TEXT PROVIDED START
Trachoma and Blindness
For many people it is surprising to learn that a bacterial infection can rob someone of their sight, but that is just what happens every year to 10 million people living in 56 different countries. In total around 140 million more people are infected and in danger of going blind. Globally, trachoma is the main infectious causes of blindness but it is entirely preventable and treatable.
What Causes Trachoma?Trachoma is due to an infection by the bacterium Chlamydia trachomatis, which spreads easily from person to person via personal contact, shared clothes or by flies. It is recognised as a disease of poverty – whilst very rare in the industrialised world, its worst effects are seen in the poorest areas of the developing world. In the poorest nations in Africa, over 40% of the population can suffer from trachoma. Children under five are very badly affected because they tend to touch their eyes when playing closely together, so spreading the infection. Women in poor communities are therefore also exposed to the bacteria more often than men and suffer blindness more frequently. Blindness in a mother spells disasters to many families.
TEXT PROVIDED END
INSTRUCTIONS TO FOLLOW -> Reproduce everything in the trachoma text from "What Causes Trachoma?Trachoma" down to "to many families.", word for word.
ENTRIES SHOWN START
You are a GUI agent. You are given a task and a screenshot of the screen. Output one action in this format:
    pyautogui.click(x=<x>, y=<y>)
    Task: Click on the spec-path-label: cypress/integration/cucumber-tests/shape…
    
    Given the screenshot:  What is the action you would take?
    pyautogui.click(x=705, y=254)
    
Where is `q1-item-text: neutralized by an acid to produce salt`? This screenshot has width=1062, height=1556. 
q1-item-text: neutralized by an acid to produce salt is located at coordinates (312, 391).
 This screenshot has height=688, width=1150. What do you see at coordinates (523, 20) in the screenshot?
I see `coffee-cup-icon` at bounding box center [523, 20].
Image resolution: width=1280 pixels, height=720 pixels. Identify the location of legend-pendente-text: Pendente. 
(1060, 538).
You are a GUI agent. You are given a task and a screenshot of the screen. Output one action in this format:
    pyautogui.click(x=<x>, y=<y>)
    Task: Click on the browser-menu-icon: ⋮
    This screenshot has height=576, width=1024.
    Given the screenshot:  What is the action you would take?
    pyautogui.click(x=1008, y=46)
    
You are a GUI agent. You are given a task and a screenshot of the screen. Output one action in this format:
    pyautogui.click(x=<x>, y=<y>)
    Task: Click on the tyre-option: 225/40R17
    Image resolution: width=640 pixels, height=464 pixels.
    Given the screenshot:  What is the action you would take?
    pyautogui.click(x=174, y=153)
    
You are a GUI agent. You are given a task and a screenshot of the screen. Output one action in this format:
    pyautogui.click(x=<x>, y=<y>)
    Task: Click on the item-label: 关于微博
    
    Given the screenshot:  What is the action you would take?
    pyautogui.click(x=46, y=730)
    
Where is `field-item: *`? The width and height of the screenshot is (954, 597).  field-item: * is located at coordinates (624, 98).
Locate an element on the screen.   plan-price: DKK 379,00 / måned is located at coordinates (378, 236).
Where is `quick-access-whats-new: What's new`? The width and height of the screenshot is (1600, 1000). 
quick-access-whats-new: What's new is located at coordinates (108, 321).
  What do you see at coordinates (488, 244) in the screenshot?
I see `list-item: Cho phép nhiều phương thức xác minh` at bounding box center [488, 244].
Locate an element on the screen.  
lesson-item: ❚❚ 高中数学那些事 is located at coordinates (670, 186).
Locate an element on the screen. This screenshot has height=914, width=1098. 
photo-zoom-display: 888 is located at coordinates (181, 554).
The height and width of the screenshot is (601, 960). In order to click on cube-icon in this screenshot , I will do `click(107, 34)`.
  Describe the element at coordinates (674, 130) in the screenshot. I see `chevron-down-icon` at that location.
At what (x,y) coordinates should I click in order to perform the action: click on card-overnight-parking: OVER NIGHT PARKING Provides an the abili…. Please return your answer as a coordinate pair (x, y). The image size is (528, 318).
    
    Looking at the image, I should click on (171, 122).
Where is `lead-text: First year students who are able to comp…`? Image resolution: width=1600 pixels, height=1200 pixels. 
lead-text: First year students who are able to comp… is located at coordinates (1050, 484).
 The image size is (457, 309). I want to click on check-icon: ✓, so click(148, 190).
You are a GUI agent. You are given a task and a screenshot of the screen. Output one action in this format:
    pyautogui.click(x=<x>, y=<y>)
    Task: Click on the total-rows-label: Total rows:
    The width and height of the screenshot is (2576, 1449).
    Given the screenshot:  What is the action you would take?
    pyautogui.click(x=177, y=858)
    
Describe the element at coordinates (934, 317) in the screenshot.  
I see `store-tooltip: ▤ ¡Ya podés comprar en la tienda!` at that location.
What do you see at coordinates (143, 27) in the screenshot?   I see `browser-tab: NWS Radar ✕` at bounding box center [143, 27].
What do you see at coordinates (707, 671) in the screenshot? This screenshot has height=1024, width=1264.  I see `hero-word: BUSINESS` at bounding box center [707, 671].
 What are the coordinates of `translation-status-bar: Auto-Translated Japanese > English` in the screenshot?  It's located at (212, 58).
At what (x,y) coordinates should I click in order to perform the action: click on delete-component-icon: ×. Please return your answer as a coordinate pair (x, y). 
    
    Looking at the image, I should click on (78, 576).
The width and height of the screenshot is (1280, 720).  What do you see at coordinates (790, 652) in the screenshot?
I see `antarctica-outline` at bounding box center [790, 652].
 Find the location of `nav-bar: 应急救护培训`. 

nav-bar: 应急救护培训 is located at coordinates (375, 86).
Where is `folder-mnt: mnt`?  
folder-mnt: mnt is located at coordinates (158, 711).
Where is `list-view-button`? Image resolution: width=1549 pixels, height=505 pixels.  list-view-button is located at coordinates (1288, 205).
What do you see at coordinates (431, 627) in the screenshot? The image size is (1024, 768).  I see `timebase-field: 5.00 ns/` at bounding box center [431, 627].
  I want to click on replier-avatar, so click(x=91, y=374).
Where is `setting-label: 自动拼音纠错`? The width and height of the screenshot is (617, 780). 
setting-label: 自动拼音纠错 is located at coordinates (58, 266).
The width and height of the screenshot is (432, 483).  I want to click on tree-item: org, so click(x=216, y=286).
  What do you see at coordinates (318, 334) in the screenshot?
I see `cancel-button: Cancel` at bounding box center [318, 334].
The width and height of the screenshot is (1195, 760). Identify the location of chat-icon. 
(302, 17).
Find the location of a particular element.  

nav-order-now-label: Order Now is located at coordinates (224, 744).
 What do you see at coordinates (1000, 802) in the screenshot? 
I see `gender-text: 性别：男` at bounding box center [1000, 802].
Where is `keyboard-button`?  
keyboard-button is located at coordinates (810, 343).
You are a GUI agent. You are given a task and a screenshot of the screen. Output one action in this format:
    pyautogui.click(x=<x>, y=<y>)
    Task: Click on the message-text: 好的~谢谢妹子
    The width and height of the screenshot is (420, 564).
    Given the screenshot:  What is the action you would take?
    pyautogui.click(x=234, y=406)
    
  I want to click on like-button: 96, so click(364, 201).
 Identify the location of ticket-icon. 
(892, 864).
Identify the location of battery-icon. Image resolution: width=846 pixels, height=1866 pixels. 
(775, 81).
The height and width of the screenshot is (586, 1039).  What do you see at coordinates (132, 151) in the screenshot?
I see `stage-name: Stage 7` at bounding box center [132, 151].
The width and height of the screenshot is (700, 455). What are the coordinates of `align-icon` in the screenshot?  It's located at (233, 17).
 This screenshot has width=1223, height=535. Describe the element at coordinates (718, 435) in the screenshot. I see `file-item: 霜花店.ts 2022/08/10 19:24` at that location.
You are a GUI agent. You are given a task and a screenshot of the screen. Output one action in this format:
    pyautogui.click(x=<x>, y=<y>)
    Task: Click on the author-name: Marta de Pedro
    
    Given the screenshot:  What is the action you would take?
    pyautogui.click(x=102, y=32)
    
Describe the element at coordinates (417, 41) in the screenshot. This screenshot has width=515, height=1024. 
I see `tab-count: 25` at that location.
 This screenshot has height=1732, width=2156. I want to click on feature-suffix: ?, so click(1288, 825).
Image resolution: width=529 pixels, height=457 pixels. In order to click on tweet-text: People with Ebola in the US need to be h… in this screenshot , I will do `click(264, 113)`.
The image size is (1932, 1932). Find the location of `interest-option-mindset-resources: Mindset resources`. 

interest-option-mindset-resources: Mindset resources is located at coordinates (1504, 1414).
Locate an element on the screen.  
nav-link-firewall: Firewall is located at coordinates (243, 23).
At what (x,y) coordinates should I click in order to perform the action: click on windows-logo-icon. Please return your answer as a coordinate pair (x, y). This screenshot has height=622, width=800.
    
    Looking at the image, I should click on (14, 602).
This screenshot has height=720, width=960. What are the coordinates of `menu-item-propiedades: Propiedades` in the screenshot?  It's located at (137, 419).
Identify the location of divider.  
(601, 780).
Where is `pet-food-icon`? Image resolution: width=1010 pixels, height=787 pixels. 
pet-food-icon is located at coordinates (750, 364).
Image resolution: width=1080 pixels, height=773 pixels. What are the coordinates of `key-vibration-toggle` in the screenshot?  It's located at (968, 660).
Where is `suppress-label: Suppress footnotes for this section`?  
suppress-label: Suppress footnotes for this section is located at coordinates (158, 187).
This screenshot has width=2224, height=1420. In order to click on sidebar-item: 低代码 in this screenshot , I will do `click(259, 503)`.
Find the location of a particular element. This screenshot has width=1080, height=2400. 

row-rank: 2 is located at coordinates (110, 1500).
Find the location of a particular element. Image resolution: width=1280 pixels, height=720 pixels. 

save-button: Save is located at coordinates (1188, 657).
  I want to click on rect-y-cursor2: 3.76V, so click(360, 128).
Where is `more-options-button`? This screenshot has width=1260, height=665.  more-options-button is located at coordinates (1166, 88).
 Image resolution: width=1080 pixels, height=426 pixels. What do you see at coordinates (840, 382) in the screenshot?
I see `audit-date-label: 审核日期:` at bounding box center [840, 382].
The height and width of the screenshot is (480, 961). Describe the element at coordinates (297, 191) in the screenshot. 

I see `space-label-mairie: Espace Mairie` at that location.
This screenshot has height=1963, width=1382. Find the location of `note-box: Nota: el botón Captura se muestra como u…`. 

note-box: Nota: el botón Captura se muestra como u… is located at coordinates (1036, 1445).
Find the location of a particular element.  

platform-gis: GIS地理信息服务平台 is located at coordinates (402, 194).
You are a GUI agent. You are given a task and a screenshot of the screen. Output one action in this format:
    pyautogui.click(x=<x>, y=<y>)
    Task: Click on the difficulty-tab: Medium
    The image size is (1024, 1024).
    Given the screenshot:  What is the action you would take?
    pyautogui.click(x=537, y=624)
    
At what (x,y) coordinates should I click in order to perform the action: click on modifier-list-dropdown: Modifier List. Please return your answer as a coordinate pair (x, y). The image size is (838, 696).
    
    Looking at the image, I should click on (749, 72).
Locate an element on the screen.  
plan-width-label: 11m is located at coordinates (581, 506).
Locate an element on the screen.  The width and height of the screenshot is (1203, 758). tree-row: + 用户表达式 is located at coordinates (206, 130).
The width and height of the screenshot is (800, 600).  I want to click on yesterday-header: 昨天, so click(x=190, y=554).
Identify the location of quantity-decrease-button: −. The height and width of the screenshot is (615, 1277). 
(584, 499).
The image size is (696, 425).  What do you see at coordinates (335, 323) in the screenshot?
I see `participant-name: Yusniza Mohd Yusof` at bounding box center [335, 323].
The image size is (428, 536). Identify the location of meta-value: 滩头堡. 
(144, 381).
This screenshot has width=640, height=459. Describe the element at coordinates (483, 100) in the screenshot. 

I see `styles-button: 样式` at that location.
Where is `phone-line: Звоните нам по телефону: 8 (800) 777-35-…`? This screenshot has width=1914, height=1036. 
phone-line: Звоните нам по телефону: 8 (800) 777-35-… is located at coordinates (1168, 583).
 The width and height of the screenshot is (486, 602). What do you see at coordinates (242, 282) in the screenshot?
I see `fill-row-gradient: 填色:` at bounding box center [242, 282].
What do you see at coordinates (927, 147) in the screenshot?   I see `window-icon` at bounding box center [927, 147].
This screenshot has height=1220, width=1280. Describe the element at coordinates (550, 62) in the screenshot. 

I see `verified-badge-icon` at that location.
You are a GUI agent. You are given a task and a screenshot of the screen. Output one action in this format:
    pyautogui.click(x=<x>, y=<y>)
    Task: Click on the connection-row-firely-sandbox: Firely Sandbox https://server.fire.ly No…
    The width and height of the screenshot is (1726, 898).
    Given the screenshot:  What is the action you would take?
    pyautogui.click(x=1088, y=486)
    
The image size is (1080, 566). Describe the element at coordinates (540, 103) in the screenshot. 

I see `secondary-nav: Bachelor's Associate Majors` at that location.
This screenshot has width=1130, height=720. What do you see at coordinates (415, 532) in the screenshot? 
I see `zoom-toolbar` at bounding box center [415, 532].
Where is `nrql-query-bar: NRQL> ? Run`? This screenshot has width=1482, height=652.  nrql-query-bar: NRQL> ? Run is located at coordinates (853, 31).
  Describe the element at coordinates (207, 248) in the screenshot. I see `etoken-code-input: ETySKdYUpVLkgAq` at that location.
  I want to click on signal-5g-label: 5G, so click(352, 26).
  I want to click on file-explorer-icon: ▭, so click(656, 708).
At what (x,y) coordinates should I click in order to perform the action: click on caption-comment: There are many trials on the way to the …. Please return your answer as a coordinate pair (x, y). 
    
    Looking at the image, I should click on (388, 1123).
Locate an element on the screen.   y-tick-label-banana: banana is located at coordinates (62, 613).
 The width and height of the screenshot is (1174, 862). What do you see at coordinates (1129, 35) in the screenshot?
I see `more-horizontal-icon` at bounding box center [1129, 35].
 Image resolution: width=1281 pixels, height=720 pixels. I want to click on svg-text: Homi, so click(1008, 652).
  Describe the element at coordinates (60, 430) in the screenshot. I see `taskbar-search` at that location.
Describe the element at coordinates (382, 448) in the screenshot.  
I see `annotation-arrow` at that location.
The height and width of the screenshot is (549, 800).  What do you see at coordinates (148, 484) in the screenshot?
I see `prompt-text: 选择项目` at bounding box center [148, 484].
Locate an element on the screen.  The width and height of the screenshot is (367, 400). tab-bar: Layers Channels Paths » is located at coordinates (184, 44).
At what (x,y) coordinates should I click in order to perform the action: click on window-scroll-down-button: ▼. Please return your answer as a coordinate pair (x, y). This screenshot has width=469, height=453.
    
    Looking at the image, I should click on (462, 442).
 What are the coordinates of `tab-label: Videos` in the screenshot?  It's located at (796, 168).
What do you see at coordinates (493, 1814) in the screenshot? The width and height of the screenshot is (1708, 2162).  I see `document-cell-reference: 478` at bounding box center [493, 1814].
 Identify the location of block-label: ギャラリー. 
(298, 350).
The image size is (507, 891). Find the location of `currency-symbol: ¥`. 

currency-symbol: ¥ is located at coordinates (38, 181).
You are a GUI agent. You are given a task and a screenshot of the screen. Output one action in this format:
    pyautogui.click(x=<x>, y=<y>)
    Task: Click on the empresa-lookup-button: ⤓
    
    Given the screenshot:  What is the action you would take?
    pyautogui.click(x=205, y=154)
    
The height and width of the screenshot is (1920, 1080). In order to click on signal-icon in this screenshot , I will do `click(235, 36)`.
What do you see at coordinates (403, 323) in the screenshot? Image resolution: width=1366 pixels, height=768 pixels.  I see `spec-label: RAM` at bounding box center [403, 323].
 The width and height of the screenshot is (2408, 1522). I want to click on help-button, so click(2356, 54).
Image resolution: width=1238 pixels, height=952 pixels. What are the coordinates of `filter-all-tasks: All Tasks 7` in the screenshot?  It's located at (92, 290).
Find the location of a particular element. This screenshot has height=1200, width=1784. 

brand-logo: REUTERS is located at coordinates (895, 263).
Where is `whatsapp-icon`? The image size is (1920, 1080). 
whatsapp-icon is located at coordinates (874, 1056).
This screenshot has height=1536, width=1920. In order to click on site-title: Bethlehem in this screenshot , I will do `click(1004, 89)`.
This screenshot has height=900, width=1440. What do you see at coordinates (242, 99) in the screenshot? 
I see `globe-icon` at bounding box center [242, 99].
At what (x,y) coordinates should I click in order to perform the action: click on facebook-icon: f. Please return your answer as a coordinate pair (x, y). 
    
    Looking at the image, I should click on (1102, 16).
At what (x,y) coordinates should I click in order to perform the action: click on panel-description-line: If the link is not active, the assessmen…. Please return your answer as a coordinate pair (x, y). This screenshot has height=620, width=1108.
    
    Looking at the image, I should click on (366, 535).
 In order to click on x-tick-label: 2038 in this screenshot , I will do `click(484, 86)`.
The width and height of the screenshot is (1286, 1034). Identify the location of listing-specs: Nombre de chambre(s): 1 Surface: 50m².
ENTRIES SHOWN END
RESULT ->
What Causes Trachoma?Trachoma is due to an infection by the bacterium Chlamydia trachomatis, which spreads easily from person to person via personal contact, shared clothes or by flies. It is recognised as a disease of poverty – whilst very rare in the industrialised world, its worst effects are seen in the poorest areas of the developing world. In the poorest nations in Africa, over 40% of the population can suffer from trachoma. Children under five are very badly affected because they tend to touch their eyes when playing closely together, so spreading the infection. Women in poor communities are therefore also exposed to the bacteria more often than men and suffer blindness more frequently. Blindness in a mother spells disasters to many families.